> _What you are asked to do_: Report each line in the rows below that contains the word "showing" and copy those lines in full. Matches must have the same case.

> _Given records_:
------------------------------------------------

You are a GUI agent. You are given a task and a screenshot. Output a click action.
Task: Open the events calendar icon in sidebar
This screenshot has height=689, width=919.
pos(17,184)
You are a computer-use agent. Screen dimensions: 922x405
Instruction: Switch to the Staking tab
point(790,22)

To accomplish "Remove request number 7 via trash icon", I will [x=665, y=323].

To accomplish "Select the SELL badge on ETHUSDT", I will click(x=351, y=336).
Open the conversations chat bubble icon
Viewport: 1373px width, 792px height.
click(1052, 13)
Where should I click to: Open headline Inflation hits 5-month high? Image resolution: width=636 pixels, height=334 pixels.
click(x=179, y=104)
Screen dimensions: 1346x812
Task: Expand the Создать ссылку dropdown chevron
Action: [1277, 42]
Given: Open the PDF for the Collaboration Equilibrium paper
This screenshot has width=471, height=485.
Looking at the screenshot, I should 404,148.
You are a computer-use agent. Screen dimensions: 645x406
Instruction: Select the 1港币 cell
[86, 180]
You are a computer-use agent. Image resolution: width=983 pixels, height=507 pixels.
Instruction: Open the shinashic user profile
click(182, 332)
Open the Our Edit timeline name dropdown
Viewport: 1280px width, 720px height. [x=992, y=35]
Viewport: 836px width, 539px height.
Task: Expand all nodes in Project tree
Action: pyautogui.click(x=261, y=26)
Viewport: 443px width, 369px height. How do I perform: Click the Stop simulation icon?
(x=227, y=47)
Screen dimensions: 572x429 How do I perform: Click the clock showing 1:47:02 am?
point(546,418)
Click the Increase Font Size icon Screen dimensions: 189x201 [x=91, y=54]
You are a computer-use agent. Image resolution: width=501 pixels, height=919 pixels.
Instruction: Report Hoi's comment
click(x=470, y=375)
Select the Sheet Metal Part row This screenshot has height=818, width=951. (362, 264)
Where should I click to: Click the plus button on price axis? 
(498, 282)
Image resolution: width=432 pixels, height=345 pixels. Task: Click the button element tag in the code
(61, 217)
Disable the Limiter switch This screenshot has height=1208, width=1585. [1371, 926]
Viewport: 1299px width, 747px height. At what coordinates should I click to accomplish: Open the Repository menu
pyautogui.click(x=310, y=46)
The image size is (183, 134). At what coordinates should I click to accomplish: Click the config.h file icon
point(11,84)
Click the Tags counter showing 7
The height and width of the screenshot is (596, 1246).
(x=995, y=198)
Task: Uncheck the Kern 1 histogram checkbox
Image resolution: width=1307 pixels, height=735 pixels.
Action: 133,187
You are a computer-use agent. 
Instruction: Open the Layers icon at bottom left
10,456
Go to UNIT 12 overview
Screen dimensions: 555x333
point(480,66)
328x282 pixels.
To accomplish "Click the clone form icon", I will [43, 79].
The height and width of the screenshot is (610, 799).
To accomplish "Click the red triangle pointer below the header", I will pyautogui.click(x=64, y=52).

------------------------------------------------

> _Task result_:
Screen dimensions: 572x429 How do I perform: Click the clock showing 1:47:02 am?
Click the Tags counter showing 7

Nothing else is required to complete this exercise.